Universitaires, elles ont fait leur carrière qui dans l’enseignement supérieur, qui dans l’administration. Elles se remémorent le temps où, jeunes, fraîchement mariés, elles faisaient des balades sur les grands boulevards durant les soirées fraîches de l’été, parlaient de leur boulot qu’elles prenaient à cœur, ou participaient avec leurs époux aux débats politiques. Ils sortaient tous de la fac de droit ou de sciences politiques. Rien ne les retenait pour organiser des rencontres pour un déjeuner ou un dîner. Ces visites d’amitié étaient légion. Au fil des ans, le cercle s’agrandit avec la venue des enfants, trois par famille, c’était le nombre requis des temps modernes. A leur tour, les bambins formaient leurs petits groupes. L’école, le collège, le lycée et puis l’université les réunissaient.
En voyant Hamid, son épouse et ses deux filles, Malika n’en revient pas.
«Je n’arrive pas à le croire ! Je l’ai connu, enfant. Mon Dieu, comme le temps passe vite.»
Kheïra, elle, ne l’a pas vu depuis son mariage, il y a presque neuf ans.

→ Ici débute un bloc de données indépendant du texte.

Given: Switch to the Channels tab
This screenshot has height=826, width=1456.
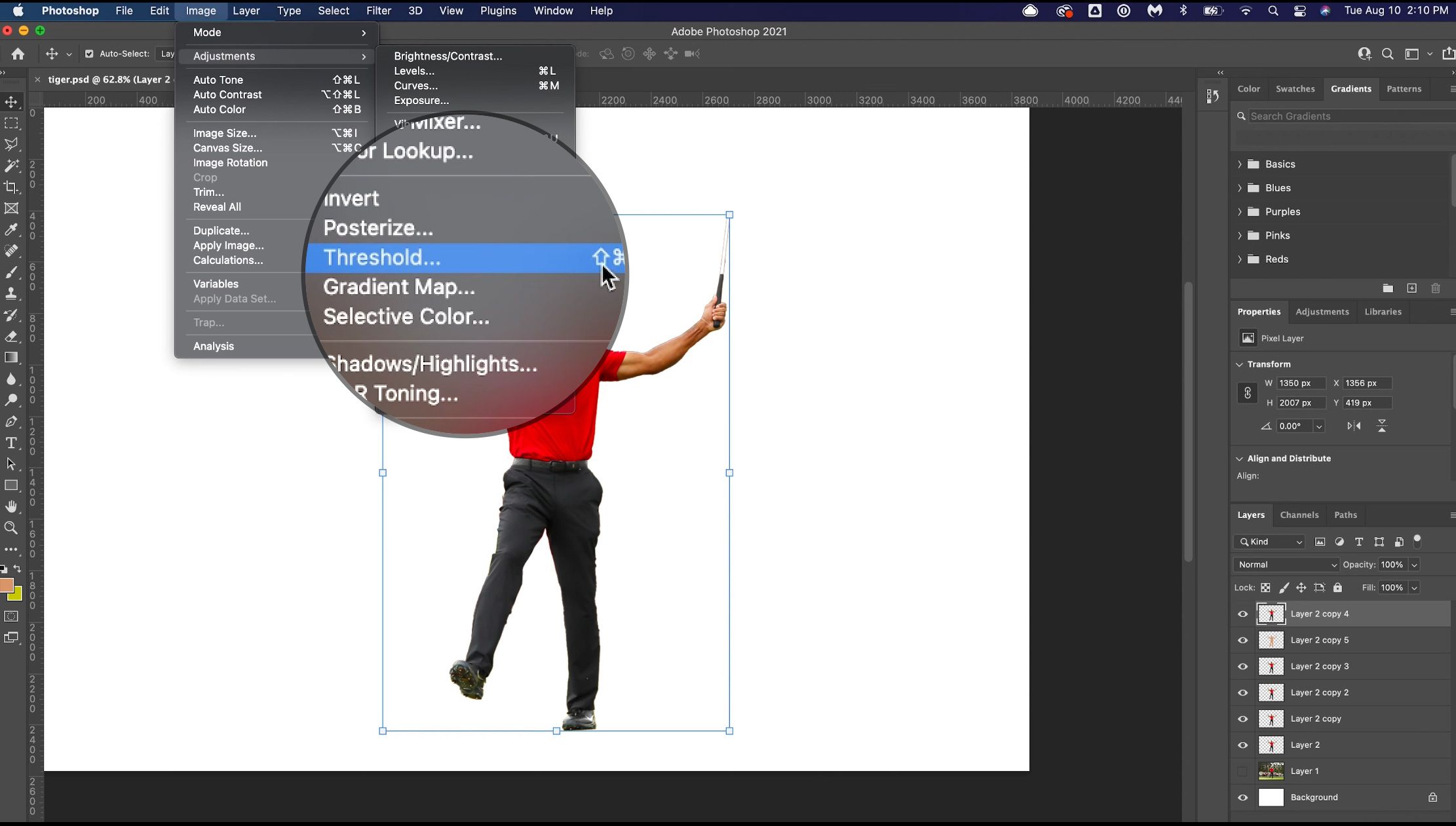Looking at the screenshot, I should [1299, 514].
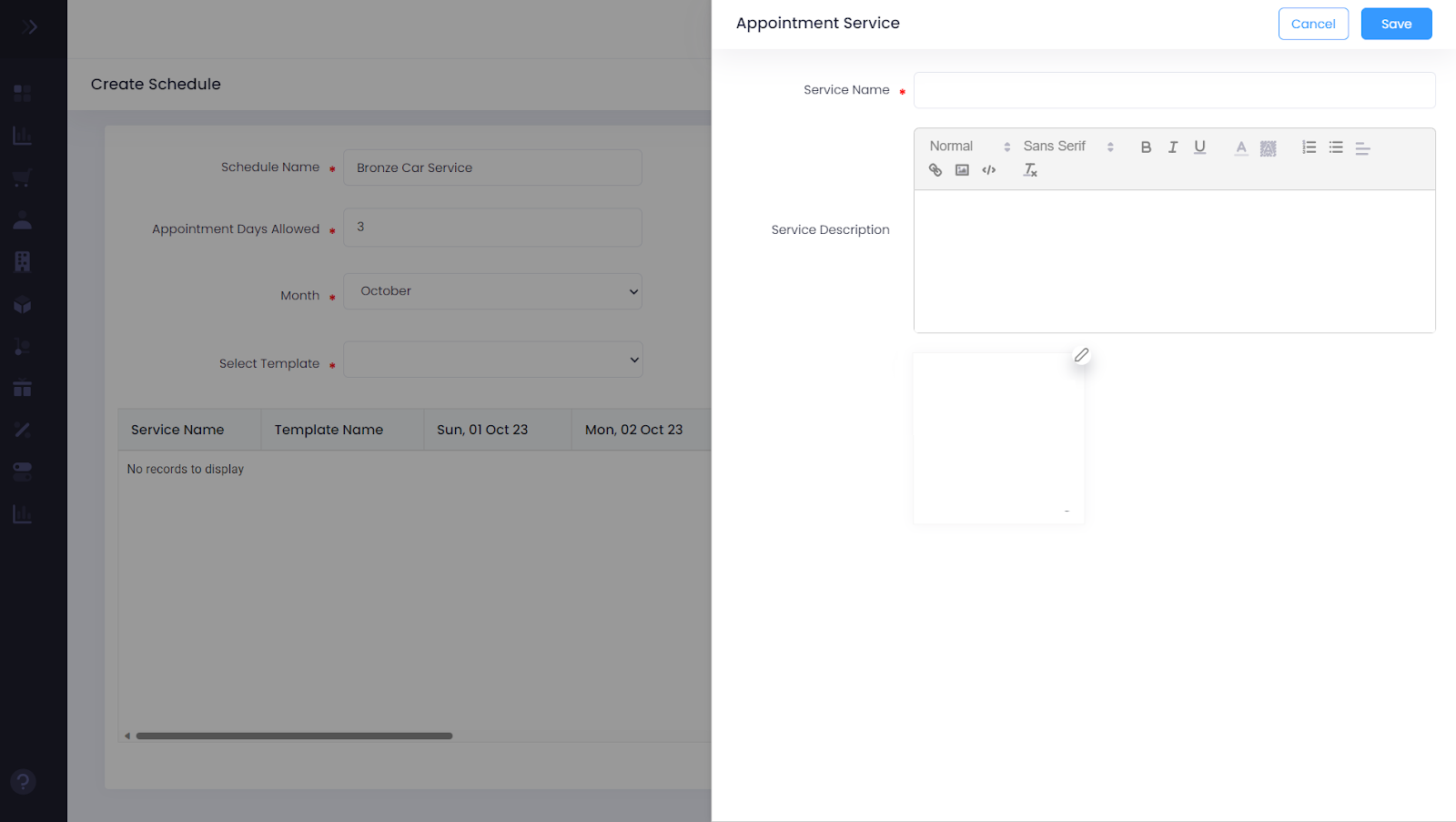Toggle italic formatting in description editor
Screen dimensions: 1456x822
pos(1173,147)
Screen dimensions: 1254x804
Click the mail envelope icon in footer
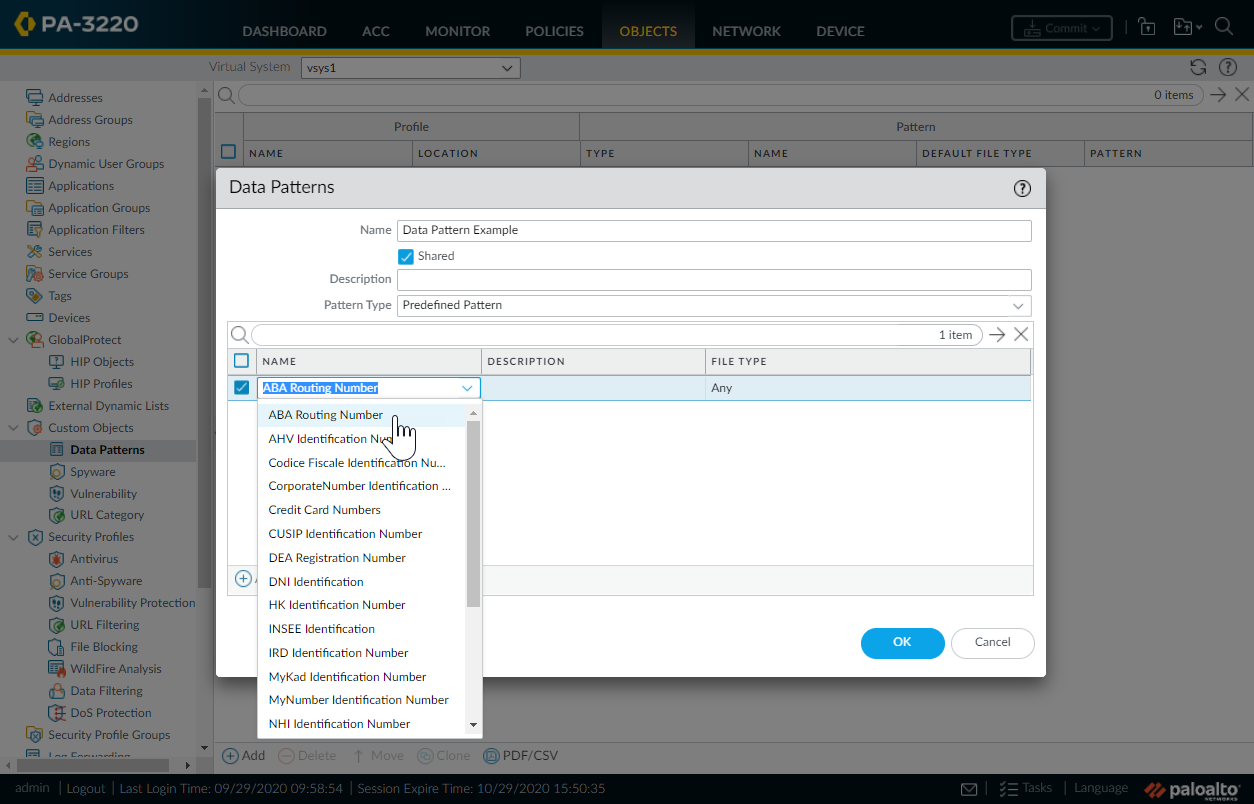coord(969,789)
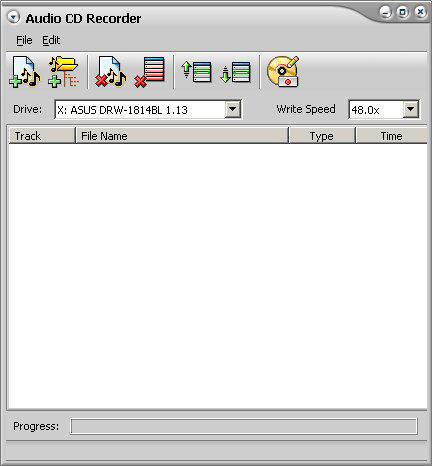Click the Add folder of audio icon
This screenshot has width=432, height=466.
pos(64,72)
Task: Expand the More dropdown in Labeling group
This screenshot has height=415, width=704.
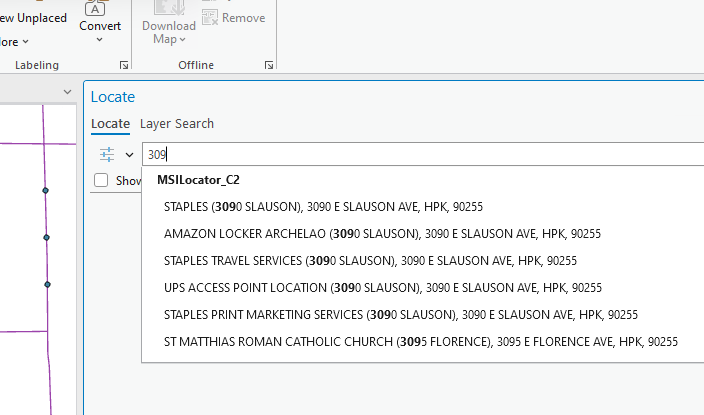Action: pyautogui.click(x=14, y=42)
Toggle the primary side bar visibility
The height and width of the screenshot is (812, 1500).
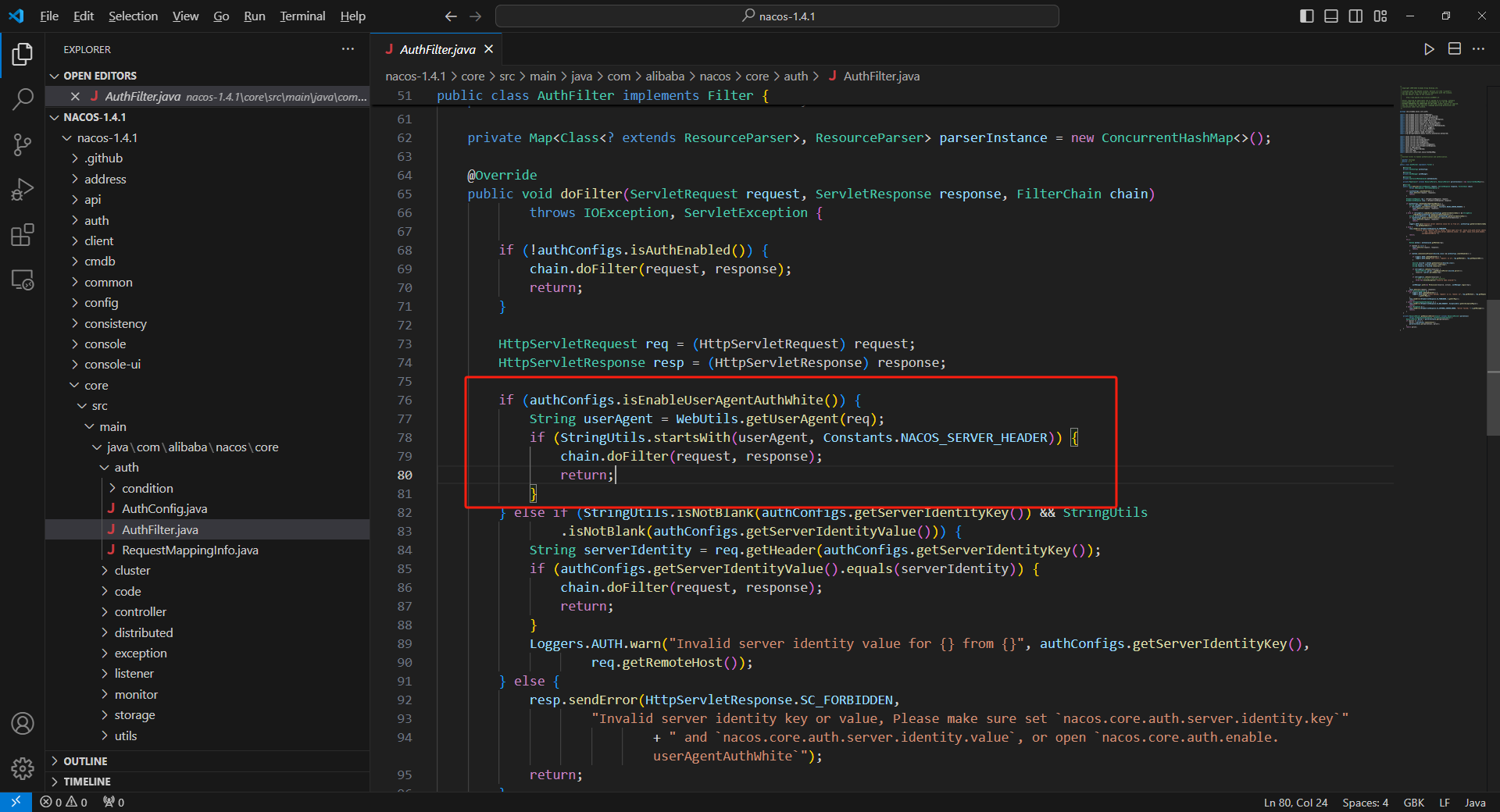pos(1306,16)
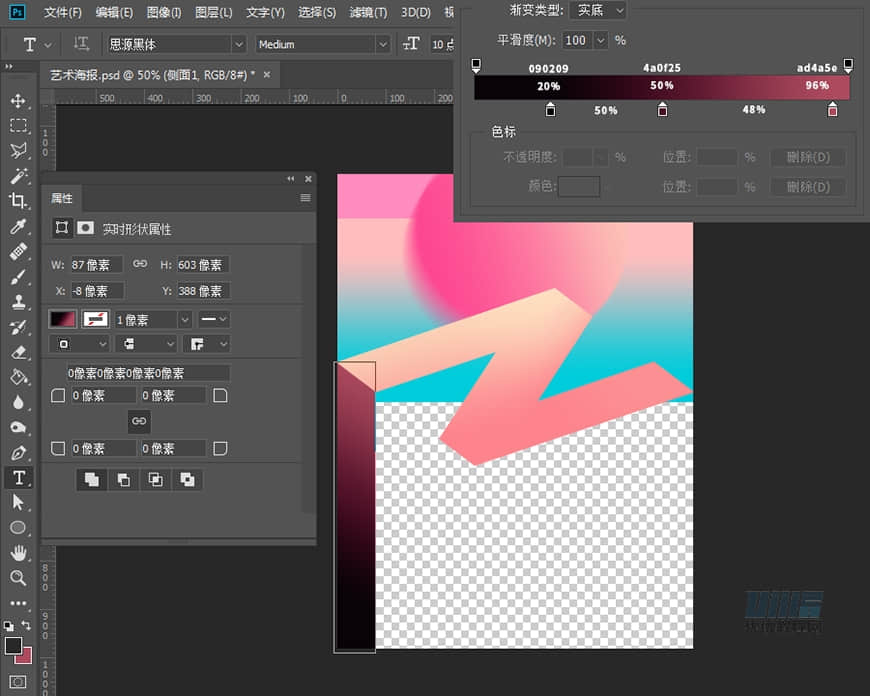Select the Pen tool
870x696 pixels.
pyautogui.click(x=18, y=453)
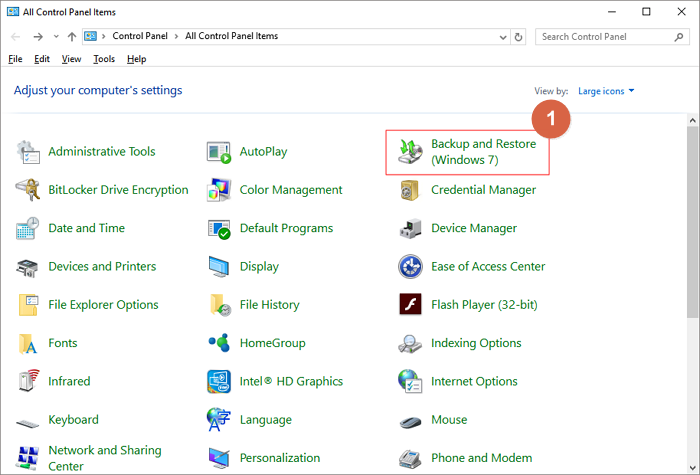Screen dimensions: 700x475
Task: Open BitLocker Drive Encryption icon
Action: click(28, 190)
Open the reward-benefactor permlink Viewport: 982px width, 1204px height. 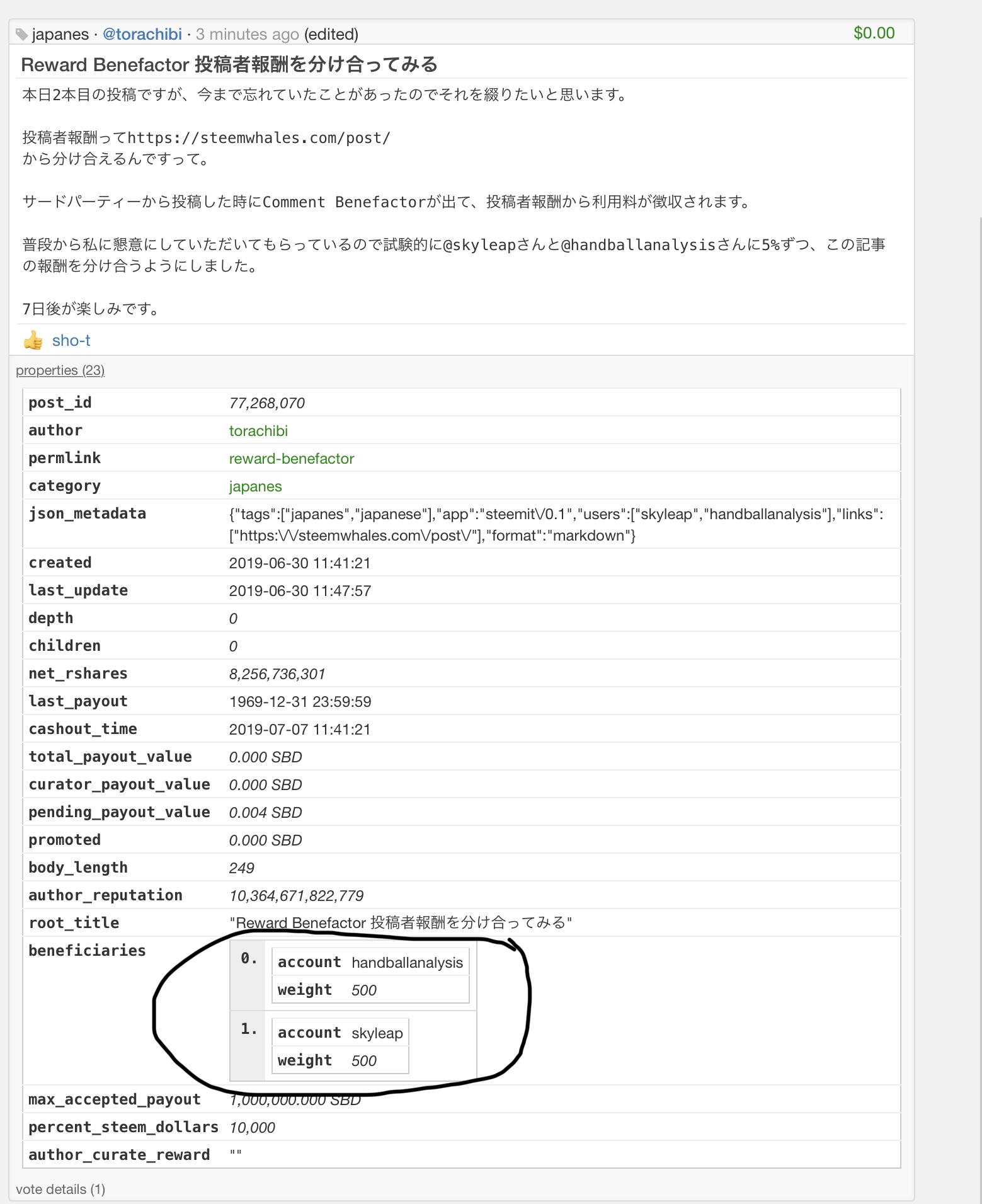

«J’ai du mal à réaliser que nous habitons à quelques mètres l’une de l’autre et que nous ne nous voyons plus depuis des lustres. Le décès de ta mère, c’est mon fils qui me l’a appris. Il en a été informé via les réseaux sociaux. Heureusement qu’il y a ça».
Et chacune ira de ses explications pour essayer de justifier cette coupure.
Samira, c’est son travail qui en est la cause. Cadre dans une entreprise nationale, à l’orée de la retraite, son boulot lui prend tout son temps. Elle parcourt près de 100 km par jour pour rejoindre son poste, les embouteillages aidant, elle arrive chez elle lessivée. Sa seule envie, se reposer. Malika, en retraite depuis quatre ans, n’a plus aucune envie de sortir.«Dehors, je ne reconnais plus personne. J’ai l’impression d’être étrangère dans ma propre cité. Et puis, il y a la visite de mes enfants et mes petits-enfants. Je n’ai plus un moment pour moi. Heureusement il y a Kheïra pour m'extirper de mon cocon.»
Les pensées et les bonnes intentions pour faire un petit coucou ne manquent pas chez Samira. «Il m’arrive souvent de décider d’aller rendre visite à Kheïra, mais je me pose un tas de questions : je regarde l’heure, je me dis qu’il est trop tard, ou encore «après deux ans de silence, je ne vais pas débarquer chez elle comme ça». Et ça tourne vite au protocole. Alors pour dire que je suis toujours en vie, (car il y en a qui sont partis trop jeunes), je me contente d’un texto pour souhaiter bonne fête à l’occasion des deux Aïd».
Des retrouvailles, dans de pareilles circonstances, ont permis à ces anciennes amies de réaliser combien la vie est courte et combien le temps passe vite. Elles sont résolues à trouver ce temps qui leur échappe, à chasser ce protocole qui les bloque et de se retrouver plus souvent comme au bon vieux temps !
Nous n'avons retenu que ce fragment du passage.